**YOUR TASK:** Below are records. Find each line in them that holds the word "product" and copy it.

**EXTRACTED RECORDS:**
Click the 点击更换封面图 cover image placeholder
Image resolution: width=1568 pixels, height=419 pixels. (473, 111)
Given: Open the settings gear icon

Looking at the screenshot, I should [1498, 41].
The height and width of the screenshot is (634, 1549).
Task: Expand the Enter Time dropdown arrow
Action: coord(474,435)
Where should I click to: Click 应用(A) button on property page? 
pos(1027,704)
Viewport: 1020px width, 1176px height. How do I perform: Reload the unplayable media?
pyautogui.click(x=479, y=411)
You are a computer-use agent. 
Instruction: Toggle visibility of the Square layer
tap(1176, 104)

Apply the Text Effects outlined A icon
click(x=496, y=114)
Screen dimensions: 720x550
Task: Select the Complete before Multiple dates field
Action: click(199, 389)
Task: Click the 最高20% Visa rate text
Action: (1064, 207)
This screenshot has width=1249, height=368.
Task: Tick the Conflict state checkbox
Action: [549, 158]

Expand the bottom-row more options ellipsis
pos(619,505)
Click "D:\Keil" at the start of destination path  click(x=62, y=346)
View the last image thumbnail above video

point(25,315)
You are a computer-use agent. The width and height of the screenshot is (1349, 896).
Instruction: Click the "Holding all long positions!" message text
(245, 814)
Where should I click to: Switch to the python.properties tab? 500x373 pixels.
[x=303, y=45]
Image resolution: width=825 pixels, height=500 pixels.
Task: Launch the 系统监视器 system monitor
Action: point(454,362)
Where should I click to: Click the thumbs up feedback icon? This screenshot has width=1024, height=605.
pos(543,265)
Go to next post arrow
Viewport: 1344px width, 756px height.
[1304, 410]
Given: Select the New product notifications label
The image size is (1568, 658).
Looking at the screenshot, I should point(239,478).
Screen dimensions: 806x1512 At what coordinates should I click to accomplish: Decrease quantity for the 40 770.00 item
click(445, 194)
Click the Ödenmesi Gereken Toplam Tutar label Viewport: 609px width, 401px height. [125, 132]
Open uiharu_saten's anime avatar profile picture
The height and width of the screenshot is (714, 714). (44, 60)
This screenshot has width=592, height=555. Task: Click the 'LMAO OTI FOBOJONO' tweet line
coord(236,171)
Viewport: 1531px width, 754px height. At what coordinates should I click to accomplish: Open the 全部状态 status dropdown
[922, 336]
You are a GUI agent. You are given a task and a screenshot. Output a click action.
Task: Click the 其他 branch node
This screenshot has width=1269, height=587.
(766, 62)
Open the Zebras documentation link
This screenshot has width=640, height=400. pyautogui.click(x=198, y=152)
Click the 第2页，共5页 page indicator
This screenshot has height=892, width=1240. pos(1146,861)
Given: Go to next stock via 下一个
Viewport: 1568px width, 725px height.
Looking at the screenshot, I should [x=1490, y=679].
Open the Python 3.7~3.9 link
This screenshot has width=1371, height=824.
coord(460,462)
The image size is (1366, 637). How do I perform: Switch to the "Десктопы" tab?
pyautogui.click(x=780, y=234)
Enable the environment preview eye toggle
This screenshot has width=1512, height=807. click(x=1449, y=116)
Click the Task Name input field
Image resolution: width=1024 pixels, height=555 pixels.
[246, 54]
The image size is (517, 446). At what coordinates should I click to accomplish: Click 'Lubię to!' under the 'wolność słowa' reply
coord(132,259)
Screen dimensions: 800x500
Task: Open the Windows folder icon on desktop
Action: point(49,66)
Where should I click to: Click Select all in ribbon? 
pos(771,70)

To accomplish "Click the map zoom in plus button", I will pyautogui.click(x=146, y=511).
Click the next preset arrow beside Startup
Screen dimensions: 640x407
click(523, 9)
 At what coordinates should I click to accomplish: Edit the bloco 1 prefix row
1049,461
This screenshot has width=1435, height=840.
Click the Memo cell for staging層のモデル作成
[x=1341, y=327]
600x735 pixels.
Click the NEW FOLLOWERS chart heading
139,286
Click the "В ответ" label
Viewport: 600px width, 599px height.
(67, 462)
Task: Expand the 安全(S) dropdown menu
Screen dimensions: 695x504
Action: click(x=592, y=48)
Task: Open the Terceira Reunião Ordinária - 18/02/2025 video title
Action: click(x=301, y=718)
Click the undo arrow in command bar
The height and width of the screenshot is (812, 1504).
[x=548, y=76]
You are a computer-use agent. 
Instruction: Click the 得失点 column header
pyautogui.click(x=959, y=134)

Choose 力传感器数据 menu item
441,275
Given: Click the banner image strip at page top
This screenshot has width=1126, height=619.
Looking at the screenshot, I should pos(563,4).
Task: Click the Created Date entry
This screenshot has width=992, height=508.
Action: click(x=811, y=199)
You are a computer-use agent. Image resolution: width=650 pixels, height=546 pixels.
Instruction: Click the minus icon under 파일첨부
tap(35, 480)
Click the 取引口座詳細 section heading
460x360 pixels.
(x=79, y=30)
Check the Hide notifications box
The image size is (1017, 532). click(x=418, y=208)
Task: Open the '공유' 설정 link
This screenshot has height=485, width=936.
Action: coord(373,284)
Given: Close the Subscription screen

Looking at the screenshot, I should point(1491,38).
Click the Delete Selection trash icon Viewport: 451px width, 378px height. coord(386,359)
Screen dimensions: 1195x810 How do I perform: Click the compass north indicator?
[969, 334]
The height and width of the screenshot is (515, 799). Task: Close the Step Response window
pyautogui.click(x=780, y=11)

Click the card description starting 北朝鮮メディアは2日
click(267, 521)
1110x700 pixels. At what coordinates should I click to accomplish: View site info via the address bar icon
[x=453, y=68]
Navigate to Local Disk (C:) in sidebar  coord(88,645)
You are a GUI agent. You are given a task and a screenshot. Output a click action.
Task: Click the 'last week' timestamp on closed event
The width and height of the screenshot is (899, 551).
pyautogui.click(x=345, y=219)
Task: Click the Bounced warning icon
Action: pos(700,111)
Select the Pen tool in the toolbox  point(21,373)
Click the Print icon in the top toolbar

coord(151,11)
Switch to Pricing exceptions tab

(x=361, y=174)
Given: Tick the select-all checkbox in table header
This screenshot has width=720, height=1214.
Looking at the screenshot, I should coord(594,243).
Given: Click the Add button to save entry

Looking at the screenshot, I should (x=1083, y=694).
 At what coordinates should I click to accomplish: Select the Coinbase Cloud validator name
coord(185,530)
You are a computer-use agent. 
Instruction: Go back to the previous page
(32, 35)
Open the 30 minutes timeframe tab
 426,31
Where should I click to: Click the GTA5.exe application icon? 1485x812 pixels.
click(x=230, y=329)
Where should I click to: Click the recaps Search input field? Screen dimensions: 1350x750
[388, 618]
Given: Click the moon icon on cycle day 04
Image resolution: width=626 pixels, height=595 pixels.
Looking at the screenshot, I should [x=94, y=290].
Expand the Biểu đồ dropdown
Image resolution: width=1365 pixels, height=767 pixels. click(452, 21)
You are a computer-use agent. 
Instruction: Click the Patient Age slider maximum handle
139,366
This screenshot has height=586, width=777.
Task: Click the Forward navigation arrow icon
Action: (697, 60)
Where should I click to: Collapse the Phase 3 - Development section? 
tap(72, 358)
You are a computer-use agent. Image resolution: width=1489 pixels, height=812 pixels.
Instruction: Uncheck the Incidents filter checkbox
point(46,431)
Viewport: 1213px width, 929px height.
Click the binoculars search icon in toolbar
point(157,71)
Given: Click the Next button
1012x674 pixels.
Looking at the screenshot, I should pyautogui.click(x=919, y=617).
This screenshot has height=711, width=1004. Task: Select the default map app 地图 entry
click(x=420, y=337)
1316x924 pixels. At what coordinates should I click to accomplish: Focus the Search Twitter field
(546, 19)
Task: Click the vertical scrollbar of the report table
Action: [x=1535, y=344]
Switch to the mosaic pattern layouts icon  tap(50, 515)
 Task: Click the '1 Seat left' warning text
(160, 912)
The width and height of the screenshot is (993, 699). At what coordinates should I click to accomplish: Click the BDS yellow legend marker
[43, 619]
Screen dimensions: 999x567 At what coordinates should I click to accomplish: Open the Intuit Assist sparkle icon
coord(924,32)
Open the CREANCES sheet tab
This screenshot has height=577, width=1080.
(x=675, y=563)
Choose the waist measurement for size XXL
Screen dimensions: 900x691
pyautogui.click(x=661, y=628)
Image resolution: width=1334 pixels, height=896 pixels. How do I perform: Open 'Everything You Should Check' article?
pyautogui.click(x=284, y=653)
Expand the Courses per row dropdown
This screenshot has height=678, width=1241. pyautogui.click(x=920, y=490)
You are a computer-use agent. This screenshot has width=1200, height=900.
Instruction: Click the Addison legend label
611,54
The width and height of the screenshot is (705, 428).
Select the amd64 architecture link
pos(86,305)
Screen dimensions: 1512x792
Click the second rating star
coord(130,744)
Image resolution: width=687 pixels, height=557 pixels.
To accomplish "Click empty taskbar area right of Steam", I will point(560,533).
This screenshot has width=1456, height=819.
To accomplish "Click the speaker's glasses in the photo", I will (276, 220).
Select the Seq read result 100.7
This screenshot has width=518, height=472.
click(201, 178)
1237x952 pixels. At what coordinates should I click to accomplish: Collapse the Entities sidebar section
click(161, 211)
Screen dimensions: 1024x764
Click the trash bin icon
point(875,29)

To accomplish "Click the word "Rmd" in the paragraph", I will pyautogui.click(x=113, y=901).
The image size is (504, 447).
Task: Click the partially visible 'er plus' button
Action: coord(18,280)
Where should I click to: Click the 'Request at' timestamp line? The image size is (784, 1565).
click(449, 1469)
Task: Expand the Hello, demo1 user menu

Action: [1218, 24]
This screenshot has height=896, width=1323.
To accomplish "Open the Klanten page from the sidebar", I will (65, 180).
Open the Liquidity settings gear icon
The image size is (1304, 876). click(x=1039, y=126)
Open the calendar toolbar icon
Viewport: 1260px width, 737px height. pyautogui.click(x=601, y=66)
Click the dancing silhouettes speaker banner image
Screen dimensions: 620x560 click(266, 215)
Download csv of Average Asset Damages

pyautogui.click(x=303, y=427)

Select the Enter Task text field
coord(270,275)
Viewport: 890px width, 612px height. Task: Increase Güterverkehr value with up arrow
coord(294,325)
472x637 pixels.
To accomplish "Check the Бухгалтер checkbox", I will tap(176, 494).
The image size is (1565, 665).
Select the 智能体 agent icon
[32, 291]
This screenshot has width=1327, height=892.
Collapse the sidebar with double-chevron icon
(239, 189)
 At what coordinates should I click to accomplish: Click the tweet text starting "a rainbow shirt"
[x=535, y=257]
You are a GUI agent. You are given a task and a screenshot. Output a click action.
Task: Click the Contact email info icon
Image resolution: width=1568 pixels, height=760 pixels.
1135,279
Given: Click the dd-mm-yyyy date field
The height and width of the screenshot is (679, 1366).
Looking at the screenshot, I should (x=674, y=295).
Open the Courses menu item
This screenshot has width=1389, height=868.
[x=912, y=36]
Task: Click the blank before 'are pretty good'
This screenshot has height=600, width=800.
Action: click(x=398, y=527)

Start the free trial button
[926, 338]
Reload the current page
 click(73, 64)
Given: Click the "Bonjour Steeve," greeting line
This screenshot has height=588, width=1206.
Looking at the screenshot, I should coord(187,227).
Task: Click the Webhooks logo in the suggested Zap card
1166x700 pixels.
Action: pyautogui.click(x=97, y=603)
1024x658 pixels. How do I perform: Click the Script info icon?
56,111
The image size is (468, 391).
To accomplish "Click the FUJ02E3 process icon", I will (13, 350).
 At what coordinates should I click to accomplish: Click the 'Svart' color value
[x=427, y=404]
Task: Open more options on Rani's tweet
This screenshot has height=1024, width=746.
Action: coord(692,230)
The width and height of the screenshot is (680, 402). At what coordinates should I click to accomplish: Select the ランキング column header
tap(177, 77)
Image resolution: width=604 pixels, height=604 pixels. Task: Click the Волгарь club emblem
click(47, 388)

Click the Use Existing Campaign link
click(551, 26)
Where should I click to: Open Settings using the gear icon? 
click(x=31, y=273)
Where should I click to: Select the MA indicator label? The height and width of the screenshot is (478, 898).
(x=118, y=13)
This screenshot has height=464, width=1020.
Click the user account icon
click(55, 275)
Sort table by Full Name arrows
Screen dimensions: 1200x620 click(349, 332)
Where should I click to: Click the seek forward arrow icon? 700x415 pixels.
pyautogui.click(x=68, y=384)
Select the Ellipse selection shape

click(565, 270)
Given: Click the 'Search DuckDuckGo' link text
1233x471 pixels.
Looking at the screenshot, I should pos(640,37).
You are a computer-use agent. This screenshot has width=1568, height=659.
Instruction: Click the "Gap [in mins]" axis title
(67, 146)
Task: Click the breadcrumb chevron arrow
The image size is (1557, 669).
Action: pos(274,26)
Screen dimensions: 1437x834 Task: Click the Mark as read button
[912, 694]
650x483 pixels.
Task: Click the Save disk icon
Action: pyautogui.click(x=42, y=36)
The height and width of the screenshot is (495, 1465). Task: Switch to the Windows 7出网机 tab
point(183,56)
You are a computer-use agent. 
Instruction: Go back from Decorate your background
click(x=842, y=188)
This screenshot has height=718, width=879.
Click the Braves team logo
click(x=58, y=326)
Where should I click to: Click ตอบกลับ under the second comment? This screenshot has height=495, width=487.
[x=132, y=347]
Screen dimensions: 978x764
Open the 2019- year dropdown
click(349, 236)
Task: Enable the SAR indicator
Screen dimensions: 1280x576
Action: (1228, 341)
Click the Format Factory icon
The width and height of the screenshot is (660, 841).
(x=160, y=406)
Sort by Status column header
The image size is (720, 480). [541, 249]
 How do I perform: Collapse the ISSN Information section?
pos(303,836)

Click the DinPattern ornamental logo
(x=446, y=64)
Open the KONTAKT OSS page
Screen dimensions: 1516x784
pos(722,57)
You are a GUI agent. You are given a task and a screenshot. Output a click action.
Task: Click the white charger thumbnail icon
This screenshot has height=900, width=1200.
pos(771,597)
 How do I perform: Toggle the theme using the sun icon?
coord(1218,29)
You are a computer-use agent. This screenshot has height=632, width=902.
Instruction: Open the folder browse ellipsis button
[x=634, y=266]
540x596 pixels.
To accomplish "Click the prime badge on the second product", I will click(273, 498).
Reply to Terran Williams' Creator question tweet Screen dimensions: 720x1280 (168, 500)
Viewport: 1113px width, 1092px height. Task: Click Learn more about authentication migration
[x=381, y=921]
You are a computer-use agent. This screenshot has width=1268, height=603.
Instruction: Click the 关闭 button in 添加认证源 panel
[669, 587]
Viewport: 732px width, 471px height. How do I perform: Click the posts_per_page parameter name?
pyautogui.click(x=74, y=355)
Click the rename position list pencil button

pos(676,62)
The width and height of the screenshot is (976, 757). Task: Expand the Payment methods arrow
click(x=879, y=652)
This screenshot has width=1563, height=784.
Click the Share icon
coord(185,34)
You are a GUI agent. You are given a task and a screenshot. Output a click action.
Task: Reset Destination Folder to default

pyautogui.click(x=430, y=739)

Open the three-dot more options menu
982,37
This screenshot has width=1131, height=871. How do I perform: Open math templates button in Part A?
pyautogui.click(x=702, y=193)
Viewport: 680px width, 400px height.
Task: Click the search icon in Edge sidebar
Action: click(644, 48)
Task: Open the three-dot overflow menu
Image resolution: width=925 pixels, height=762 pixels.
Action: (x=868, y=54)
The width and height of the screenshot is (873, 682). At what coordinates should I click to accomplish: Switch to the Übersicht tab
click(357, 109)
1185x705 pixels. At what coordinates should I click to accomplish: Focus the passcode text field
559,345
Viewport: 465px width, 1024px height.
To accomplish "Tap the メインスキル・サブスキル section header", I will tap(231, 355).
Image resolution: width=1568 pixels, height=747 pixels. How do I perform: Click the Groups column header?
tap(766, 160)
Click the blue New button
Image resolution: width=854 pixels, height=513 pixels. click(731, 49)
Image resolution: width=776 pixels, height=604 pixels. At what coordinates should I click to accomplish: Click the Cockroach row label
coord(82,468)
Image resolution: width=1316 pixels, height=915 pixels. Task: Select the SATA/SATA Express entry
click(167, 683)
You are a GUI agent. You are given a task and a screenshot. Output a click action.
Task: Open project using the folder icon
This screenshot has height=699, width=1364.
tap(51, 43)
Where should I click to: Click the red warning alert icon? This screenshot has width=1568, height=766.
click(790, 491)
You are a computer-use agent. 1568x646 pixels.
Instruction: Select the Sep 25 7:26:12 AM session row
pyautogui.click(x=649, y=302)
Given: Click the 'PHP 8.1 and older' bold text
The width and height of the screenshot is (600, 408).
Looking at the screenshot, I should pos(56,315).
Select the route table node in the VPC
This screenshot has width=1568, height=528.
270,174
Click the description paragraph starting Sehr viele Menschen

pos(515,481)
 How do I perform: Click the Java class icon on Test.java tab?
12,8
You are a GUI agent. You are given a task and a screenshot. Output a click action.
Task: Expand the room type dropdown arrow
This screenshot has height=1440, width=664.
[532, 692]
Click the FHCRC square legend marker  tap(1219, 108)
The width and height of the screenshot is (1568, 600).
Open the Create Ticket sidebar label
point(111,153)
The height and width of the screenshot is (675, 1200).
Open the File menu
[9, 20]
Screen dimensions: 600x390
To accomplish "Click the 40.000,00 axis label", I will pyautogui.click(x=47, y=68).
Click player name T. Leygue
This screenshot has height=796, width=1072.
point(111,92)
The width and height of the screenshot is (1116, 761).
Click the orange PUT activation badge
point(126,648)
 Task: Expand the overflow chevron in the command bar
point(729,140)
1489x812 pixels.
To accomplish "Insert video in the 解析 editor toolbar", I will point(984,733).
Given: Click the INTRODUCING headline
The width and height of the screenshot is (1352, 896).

**RESPONSE BOX:**
Given: Select the New product notifications label
To accomplish "Click the prime badge on the second product", I will click(273, 498).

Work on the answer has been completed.